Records
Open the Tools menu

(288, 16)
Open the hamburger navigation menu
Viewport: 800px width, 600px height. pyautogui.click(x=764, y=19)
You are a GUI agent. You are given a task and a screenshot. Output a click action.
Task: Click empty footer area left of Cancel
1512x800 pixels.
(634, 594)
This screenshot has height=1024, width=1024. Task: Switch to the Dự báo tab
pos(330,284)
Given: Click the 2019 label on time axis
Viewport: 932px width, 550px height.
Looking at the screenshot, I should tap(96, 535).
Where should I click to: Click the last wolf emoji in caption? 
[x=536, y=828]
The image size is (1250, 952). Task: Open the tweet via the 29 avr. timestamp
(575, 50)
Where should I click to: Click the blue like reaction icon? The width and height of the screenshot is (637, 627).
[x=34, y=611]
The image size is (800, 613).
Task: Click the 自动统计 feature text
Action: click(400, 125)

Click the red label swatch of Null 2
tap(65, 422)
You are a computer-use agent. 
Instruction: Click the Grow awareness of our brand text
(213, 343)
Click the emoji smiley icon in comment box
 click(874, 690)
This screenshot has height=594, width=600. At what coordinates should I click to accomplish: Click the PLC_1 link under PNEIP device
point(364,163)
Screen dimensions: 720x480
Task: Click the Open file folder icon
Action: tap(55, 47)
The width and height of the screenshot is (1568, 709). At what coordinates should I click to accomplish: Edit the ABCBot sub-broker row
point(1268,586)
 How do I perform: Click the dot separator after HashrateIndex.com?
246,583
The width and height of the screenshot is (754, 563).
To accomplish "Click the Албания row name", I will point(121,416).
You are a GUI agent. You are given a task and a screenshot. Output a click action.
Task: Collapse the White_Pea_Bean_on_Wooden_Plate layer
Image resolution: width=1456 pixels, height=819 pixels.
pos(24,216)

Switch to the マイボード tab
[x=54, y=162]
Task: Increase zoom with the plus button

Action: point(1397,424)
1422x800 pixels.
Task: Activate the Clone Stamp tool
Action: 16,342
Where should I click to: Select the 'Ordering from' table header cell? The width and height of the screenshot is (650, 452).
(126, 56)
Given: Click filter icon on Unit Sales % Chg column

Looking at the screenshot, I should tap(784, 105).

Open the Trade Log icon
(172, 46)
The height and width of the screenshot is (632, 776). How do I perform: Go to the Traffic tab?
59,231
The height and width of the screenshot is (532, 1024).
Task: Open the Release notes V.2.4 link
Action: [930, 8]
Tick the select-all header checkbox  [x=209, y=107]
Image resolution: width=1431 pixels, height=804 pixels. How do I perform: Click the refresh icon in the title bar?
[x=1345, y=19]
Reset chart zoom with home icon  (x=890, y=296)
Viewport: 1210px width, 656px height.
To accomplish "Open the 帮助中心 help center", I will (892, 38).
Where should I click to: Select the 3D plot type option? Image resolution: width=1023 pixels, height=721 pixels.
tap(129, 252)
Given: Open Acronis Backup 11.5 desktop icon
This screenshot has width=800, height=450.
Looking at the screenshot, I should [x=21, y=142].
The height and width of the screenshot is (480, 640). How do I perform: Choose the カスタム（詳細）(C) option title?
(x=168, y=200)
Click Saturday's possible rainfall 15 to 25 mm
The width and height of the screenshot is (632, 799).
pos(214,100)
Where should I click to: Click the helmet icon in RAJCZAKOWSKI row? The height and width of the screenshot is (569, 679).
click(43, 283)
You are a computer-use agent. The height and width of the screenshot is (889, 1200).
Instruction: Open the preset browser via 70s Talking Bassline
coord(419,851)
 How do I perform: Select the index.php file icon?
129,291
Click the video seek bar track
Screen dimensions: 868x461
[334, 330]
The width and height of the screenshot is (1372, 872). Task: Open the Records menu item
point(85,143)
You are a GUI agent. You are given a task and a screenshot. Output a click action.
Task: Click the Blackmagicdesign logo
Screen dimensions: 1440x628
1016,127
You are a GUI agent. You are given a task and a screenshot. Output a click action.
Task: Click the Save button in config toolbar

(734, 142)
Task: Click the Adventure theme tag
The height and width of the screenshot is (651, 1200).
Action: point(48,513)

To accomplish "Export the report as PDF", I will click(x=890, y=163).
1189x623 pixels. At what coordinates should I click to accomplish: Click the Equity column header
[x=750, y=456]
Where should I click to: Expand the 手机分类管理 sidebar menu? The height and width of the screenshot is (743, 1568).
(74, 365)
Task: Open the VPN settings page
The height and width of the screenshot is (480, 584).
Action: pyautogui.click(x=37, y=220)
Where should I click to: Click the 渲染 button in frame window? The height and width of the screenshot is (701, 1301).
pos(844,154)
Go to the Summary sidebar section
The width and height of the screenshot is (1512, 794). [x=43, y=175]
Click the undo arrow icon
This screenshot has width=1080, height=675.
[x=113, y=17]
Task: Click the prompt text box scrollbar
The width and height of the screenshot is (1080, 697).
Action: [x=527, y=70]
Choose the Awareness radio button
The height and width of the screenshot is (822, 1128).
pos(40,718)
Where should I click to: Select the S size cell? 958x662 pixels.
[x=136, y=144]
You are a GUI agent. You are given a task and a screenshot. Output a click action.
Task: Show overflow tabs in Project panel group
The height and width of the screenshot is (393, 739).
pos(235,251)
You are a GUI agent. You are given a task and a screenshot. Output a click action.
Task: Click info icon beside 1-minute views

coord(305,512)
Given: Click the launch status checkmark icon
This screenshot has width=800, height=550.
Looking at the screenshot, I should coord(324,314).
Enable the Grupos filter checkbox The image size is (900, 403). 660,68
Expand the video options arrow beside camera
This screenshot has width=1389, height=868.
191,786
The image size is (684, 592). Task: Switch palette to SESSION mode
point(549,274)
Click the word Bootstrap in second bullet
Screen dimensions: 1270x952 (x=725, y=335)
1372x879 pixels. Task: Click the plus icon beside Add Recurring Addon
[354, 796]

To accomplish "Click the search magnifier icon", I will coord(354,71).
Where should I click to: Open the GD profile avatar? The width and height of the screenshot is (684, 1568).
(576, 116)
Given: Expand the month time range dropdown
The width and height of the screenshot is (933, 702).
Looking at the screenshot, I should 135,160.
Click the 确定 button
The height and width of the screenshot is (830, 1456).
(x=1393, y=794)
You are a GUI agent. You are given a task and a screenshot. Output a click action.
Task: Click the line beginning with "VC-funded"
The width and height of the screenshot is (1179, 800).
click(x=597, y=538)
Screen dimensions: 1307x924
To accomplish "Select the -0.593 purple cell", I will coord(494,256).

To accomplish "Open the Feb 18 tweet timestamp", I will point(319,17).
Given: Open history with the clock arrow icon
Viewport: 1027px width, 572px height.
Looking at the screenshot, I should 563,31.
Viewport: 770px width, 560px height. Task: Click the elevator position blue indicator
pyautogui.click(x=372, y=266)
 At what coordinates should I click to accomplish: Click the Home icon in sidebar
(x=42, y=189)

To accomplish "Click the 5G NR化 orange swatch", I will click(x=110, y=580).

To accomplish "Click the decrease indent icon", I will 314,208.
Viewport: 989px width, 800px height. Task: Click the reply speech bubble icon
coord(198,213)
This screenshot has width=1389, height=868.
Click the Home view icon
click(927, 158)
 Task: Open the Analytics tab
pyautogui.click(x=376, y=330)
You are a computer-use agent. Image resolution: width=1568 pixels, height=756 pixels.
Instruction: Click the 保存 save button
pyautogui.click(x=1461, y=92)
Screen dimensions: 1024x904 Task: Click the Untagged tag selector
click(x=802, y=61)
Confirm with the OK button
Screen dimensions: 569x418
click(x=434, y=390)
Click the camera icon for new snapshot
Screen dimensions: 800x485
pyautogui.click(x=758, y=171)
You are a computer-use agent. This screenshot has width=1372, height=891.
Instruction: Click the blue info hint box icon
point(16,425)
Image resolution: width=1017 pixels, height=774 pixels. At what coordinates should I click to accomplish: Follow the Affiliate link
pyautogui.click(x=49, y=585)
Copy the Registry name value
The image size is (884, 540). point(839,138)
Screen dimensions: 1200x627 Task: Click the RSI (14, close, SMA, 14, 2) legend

* [GOAL]:
Take the lines from the start of the items through the line that contains "[x=536, y=828]", and change "wolf" to "fox" while leaving everything else the same.

* [ANSWER TO THIS TASK]:
Open the Tools menu

(288, 16)
Open the hamburger navigation menu
Viewport: 800px width, 600px height. pyautogui.click(x=764, y=19)
You are a GUI agent. You are given a task and a screenshot. Output a click action.
Task: Click empty footer area left of Cancel
1512x800 pixels.
(634, 594)
This screenshot has height=1024, width=1024. Task: Switch to the Dự báo tab
pos(330,284)
Given: Click the 2019 label on time axis
Viewport: 932px width, 550px height.
Looking at the screenshot, I should tap(96, 535).
Where should I click to: Click the last fox emoji in caption? 
[x=536, y=828]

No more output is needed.